Data excerpts below:

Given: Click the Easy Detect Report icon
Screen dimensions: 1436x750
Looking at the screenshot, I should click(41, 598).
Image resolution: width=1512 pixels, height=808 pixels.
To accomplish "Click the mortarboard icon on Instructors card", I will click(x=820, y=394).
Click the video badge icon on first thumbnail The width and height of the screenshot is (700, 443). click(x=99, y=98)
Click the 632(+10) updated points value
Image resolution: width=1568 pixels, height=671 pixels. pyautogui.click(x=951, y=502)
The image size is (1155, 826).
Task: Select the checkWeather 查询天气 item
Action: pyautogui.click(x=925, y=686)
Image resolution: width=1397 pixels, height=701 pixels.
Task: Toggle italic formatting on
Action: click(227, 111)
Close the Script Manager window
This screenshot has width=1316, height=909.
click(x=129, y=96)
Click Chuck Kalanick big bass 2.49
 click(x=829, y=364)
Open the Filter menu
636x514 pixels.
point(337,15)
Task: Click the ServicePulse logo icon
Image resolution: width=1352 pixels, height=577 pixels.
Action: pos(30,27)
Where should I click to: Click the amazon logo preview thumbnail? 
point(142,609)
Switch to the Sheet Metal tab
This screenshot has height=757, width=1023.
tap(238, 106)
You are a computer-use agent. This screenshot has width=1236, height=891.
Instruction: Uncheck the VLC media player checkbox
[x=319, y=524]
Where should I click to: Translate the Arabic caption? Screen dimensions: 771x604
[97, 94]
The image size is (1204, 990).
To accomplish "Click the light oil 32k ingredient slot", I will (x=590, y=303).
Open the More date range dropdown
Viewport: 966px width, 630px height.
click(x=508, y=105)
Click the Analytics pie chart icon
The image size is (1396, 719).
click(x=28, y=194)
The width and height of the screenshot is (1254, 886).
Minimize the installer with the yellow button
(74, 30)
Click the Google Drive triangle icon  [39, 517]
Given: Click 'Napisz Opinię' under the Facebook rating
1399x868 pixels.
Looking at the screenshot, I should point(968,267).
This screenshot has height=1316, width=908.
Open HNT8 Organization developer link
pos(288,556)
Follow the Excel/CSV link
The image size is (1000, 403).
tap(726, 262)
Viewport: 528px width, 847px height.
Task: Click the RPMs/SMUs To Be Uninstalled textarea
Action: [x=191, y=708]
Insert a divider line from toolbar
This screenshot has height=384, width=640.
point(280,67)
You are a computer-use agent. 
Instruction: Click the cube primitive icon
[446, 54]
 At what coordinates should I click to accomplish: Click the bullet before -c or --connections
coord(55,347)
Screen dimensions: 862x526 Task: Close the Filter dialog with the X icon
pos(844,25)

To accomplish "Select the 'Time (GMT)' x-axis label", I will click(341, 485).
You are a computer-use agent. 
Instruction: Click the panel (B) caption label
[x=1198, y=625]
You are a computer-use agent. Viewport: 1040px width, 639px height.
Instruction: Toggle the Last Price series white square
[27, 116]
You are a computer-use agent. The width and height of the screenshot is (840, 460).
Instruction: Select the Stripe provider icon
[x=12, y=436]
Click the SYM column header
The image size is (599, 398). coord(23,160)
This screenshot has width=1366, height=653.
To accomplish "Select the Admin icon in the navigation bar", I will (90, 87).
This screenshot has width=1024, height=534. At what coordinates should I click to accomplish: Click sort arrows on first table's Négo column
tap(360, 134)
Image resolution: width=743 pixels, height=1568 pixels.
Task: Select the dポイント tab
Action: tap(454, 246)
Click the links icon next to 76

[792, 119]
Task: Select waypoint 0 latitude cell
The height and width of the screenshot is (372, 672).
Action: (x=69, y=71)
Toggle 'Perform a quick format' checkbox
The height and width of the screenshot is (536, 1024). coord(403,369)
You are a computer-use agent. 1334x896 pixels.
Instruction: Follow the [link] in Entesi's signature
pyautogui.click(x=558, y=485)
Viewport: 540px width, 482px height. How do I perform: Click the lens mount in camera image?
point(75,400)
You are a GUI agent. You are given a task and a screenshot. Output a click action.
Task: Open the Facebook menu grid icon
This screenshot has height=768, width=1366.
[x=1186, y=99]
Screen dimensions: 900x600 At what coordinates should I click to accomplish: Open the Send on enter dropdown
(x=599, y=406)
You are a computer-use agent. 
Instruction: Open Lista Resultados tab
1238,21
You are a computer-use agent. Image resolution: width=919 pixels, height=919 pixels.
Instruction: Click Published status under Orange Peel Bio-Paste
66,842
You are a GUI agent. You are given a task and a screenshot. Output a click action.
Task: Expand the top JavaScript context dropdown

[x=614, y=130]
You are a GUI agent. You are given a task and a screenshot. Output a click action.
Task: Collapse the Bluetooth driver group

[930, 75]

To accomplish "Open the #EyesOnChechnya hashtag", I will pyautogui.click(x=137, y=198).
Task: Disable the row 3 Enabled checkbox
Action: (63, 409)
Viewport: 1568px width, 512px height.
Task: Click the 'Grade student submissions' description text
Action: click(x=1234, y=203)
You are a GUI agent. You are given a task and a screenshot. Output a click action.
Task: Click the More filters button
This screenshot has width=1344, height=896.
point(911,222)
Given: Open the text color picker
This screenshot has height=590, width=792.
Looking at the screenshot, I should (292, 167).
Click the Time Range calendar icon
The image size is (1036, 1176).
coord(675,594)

End of Data excerpts.

> **Required work**
Each record must be copied out exactly and in full.

> **Completed task**
Given: Click the Easy Detect Report icon
Screen dimensions: 1436x750
Looking at the screenshot, I should click(41, 598).
Image resolution: width=1512 pixels, height=808 pixels.
To accomplish "Click the mortarboard icon on Instructors card", I will click(x=820, y=394).
Click the video badge icon on first thumbnail The width and height of the screenshot is (700, 443). click(x=99, y=98)
Click the 632(+10) updated points value
Image resolution: width=1568 pixels, height=671 pixels. pyautogui.click(x=951, y=502)
The image size is (1155, 826).
Task: Select the checkWeather 查询天气 item
Action: pyautogui.click(x=925, y=686)
Image resolution: width=1397 pixels, height=701 pixels.
Task: Toggle italic formatting on
Action: click(227, 111)
Close the Script Manager window
This screenshot has width=1316, height=909.
click(x=129, y=96)
Click Chuck Kalanick big bass 2.49
 click(x=829, y=364)
Open the Filter menu
636x514 pixels.
point(337,15)
Task: Click the ServicePulse logo icon
Image resolution: width=1352 pixels, height=577 pixels.
Action: pos(30,27)
Where should I click to: Click the amazon logo preview thumbnail? 
point(142,609)
Switch to the Sheet Metal tab
This screenshot has height=757, width=1023.
tap(238, 106)
You are a computer-use agent. This screenshot has width=1236, height=891.
Instruction: Uncheck the VLC media player checkbox
[x=319, y=524]
Where should I click to: Translate the Arabic caption? Screen dimensions: 771x604
[97, 94]
The image size is (1204, 990).
To accomplish "Click the light oil 32k ingredient slot", I will (x=590, y=303).
Open the More date range dropdown
Viewport: 966px width, 630px height.
click(x=508, y=105)
Click the Analytics pie chart icon
The image size is (1396, 719).
click(x=28, y=194)
The width and height of the screenshot is (1254, 886).
Minimize the installer with the yellow button
(74, 30)
Click the Google Drive triangle icon  [39, 517]
Given: Click 'Napisz Opinię' under the Facebook rating
1399x868 pixels.
Looking at the screenshot, I should point(968,267).
This screenshot has height=1316, width=908.
Open HNT8 Organization developer link
pos(288,556)
Follow the Excel/CSV link
The image size is (1000, 403).
tap(726, 262)
Viewport: 528px width, 847px height.
Task: Click the RPMs/SMUs To Be Uninstalled textarea
Action: [x=191, y=708]
Insert a divider line from toolbar
This screenshot has height=384, width=640.
point(280,67)
You are a computer-use agent. 
Instruction: Click the cube primitive icon
[446, 54]
 At what coordinates should I click to accomplish: Click the bullet before -c or --connections
coord(55,347)
Screen dimensions: 862x526 Task: Close the Filter dialog with the X icon
pos(844,25)

To accomplish "Select the 'Time (GMT)' x-axis label", I will click(341, 485).
You are a computer-use agent. 
Instruction: Click the panel (B) caption label
[x=1198, y=625]
You are a computer-use agent. Viewport: 1040px width, 639px height.
Instruction: Toggle the Last Price series white square
[27, 116]
You are a computer-use agent. The width and height of the screenshot is (840, 460).
Instruction: Select the Stripe provider icon
[x=12, y=436]
Click the SYM column header
The image size is (599, 398). coord(23,160)
This screenshot has width=1366, height=653.
To accomplish "Select the Admin icon in the navigation bar", I will (90, 87).
This screenshot has width=1024, height=534. At what coordinates should I click to accomplish: Click sort arrows on first table's Négo column
tap(360, 134)
Image resolution: width=743 pixels, height=1568 pixels.
Task: Select the dポイント tab
Action: tap(454, 246)
Click the links icon next to 76

[792, 119]
Task: Select waypoint 0 latitude cell
The height and width of the screenshot is (372, 672).
Action: (x=69, y=71)
Toggle 'Perform a quick format' checkbox
The height and width of the screenshot is (536, 1024). coord(403,369)
You are a computer-use agent. 1334x896 pixels.
Instruction: Follow the [link] in Entesi's signature
pyautogui.click(x=558, y=485)
Viewport: 540px width, 482px height. How do I perform: Click the lens mount in camera image?
point(75,400)
You are a GUI agent. You are given a task and a screenshot. Output a click action.
Task: Open the Facebook menu grid icon
This screenshot has height=768, width=1366.
[x=1186, y=99]
Screen dimensions: 900x600 At what coordinates should I click to accomplish: Open the Send on enter dropdown
(x=599, y=406)
You are a computer-use agent. 
Instruction: Open Lista Resultados tab
1238,21
You are a computer-use agent. Image resolution: width=919 pixels, height=919 pixels.
Instruction: Click Published status under Orange Peel Bio-Paste
66,842
You are a GUI agent. You are given a task and a screenshot. Output a click action.
Task: Expand the top JavaScript context dropdown

[x=614, y=130]
You are a GUI agent. You are given a task and a screenshot. Output a click action.
Task: Collapse the Bluetooth driver group

[930, 75]

To accomplish "Open the #EyesOnChechnya hashtag", I will pyautogui.click(x=137, y=198).
Task: Disable the row 3 Enabled checkbox
Action: (63, 409)
Viewport: 1568px width, 512px height.
Task: Click the 'Grade student submissions' description text
Action: click(x=1234, y=203)
You are a GUI agent. You are given a task and a screenshot. Output a click action.
Task: Click the More filters button
This screenshot has width=1344, height=896.
point(911,222)
Given: Open the text color picker
This screenshot has height=590, width=792.
Looking at the screenshot, I should (292, 167).
Click the Time Range calendar icon
The image size is (1036, 1176).
coord(675,594)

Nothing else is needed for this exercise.